Full Implementation of Fiduciary Rules Likely To Be ExtendedFall 2017 – Articles For Your Benefit
In April 2016, the Department of Labor issued regulations to expand the definition of “fiduciary” under ERISA and the Internal Revenue Code as applied to those who render investment advice for a fee or other compensation with regard to the assets of a qualified retirement plan or an IRA. At the same time, the Department published two new exemptions from the prohibited transaction rules, namely, the Best Interest Contract (BIC) Exemption and the Principal Transactions Exemptions, as well as amendments to several existing prohibited transaction exemptions.
These regulations and prohibited transaction exemptions were to take effect April 10, 2017, but were delayed until June 9, 2017. In conjunction with the delay, the new and amended exemptions were modified to provide transitional relief through January 1, 2018, at which time, the fiduciary rules and exemptions will become fully applicable.

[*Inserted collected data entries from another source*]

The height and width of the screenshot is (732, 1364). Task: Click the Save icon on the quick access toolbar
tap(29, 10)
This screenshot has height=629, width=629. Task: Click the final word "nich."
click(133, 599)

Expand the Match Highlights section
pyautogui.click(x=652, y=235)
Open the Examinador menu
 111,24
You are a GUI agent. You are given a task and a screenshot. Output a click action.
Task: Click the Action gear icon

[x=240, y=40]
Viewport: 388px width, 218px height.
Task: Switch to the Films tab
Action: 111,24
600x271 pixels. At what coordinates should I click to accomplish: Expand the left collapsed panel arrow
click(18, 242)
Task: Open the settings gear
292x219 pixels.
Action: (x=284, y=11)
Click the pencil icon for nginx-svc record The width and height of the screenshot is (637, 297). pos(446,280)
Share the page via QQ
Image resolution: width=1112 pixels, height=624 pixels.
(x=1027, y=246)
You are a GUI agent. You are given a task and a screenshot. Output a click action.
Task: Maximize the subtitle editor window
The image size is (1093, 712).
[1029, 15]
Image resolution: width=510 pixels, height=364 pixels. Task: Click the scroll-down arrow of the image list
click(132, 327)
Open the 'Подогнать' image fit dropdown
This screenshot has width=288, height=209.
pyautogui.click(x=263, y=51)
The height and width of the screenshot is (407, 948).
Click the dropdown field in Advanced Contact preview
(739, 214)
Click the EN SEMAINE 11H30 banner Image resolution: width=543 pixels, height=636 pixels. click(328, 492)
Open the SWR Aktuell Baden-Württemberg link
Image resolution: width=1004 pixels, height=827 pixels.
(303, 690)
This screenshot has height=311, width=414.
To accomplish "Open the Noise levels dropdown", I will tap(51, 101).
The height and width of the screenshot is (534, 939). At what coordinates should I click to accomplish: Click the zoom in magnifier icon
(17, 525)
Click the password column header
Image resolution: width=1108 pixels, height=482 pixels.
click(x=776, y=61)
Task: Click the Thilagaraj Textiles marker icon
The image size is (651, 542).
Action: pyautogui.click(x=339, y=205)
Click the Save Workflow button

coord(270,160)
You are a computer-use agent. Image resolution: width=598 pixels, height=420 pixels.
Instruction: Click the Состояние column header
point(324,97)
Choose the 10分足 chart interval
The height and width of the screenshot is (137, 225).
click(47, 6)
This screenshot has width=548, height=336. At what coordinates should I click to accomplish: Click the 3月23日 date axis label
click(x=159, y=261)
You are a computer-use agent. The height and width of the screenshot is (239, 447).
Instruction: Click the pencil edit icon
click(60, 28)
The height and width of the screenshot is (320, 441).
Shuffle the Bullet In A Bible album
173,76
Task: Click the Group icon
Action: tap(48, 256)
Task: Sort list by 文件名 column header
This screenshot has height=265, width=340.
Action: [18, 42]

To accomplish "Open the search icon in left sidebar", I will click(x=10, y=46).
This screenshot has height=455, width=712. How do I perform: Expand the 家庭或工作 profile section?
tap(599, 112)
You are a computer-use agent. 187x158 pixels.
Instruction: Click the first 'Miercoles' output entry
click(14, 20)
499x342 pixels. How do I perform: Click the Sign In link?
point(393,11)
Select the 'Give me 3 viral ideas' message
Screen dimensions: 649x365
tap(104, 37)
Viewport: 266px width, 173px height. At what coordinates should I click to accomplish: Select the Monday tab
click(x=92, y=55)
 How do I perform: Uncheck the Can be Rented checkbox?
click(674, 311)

During this transition period, impartial conduct standards apply, requiring that (1) advice be provided in the best interest of the plan participant or IRA owner; (2) that no more than reasonable compensation may be charged; and (3) that misleading statements be avoided.
Earlier this month, the Department of Labor proposed extending the transition period through July 1, 2019, and delaying, from January 1, 2018, to July 1, 2019, the full applicability dates for those exemptions. According to the Department, the primary purpose for the delay is to allow the time necessary for it to consider possible changes and alternatives.
The Office of Management and Budget now has approved that proposal, which means that the Department of Labor will move forward to collect comments and finalize the extension. It remains to be seen whether and to what extent the fiduciary rules will change prior to the final applicability date.